Alliance MMA Gym
- Est.: 2007
- Founded by: Brandon Vera
- Primary owners: Eric Del Fierro
- Primary trainers: Eric Del Fierro
- Current titleholders: Phil De Fries (KSW Heavyweight Champion)
- Prominent fighters: Dominick Cruz Alexander Gustafsson Brandon Vera K. J. Noons Jeremy Stephens Frank Shamrock Ross Pearson Michael Chandler Wilson Reis Jan Blachowicz Chris Leben Danny Martinez Cat Zingano Angela Hill
- Headquarters: San Diego, California, U.S.
- Address: 3666 Midway Dr
- Training facilities: San Diego, California, U.S. Chula Vista, California, U.S. El Cajon, California, U.S. Quezon City, Philippines

= Alliance MMA Gym =

Mixed martial arts training facility

Alliance MMA Gym is a mixed martial arts training facility based in San Diego, California. It is one of the top professional MMA training camps, with facilities in San Diego, Chula Vista, El Cajon, and Quezon City, Philippines.

### COLLECTED DATA:
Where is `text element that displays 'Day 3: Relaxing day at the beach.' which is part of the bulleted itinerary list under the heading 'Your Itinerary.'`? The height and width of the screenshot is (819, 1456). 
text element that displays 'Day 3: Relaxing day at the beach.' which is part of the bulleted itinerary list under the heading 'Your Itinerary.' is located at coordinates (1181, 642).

### TASKS TO COMPLETE:
1. Answer these from the Alliance MMA Gym profile above the listing:
(a) Who founded the gym?
(b) What street address is given?
(c) Which current titleholder is named, and what title does he hold?
2. Resume the Alliance MMA Gym profile from its last sentence.

### ANSWERS BELOW:
1.
(a) Brandon Vera
(b) 3666 Midway Dr
(c) Phil De Fries, KSW Heavyweight Champion

2.
Alliance MMA Gym has trained a number of professional mixed martial artists who have found success in organizations such as the Ultimate Fighting Championship (UFC), World Extreme Cagefighting (WEC), Strikeforce and Bellator MMA.

== History ==
Alliance MMA Gym was opened by Brandon Vera in 2007, following his departure from his position as a trainer at City Boxing in San Diego.

== Notable fighters ==
- Brandon Vera - Former One Championship Heavyweight Champion
- Joey Beltran - Former Bellator Light Heavyweight Title Challenger
- Jan Błachowicz - Former UFC Light Heavyweight Champion, Former KSW Light Heavyweight Champion
- Michael Chandler - Former Bellator Lightweight Champion (2 Time), Fought For Bellator Lightweight Championship 6 Times, Record; (4:2), Fought For Bellator Lightweight Interim Championship 1 Time, Record; (0:1)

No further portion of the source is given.